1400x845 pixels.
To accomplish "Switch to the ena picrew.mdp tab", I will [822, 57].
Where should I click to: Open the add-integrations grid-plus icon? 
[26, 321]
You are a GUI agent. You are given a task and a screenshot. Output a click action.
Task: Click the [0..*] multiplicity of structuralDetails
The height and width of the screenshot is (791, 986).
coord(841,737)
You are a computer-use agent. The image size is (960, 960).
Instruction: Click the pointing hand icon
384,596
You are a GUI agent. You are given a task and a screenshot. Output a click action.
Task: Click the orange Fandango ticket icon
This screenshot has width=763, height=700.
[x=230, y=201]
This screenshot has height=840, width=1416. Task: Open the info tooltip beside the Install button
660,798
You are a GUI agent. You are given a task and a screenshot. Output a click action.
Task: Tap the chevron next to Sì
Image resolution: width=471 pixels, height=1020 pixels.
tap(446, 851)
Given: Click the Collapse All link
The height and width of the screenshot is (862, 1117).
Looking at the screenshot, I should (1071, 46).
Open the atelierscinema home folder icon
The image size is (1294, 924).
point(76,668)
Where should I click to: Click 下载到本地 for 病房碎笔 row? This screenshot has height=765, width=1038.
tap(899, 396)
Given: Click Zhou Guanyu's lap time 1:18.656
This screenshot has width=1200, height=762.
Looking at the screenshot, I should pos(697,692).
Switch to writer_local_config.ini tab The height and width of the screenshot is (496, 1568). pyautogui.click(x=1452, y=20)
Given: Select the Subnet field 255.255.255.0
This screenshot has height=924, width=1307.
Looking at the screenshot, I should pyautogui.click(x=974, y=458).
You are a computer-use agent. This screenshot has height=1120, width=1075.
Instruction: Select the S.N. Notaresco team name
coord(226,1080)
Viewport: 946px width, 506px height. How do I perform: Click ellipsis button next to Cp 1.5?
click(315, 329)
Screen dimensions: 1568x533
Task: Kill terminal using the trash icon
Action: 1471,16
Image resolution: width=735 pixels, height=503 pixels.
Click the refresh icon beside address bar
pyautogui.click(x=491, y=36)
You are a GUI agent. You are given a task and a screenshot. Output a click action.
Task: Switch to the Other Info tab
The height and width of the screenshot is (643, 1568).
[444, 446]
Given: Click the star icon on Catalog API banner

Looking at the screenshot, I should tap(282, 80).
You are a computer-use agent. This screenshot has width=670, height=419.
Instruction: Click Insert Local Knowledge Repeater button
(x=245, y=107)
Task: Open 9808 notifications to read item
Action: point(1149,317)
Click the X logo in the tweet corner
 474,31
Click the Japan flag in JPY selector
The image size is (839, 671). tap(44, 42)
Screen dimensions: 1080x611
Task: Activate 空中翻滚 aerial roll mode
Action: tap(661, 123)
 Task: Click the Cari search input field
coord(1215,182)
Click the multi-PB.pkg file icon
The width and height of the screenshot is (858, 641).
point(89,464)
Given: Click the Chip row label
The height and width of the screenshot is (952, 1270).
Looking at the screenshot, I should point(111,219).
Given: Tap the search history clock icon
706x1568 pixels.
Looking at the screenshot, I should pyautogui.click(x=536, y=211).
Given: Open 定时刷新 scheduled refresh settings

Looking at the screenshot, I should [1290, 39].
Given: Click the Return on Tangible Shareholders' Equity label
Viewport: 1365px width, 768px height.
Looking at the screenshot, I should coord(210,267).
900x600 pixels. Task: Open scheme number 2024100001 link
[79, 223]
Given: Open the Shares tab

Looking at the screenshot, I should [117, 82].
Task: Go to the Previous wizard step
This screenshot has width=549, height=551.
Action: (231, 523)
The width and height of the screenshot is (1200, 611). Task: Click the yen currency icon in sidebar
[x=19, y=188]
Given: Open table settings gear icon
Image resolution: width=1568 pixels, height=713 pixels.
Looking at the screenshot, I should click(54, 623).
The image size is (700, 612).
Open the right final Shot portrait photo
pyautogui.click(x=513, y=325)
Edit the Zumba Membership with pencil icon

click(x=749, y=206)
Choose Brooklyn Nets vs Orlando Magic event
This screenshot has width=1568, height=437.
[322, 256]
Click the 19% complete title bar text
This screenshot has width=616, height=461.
::::
Show the lines of the material that contain the word "computer".

You are a computer-use agent. The image size is (960, 960).
You are a computer-use agent. This screenshot has height=1120, width=1075.
You are a computer-use agent. This screenshot has width=670, height=419.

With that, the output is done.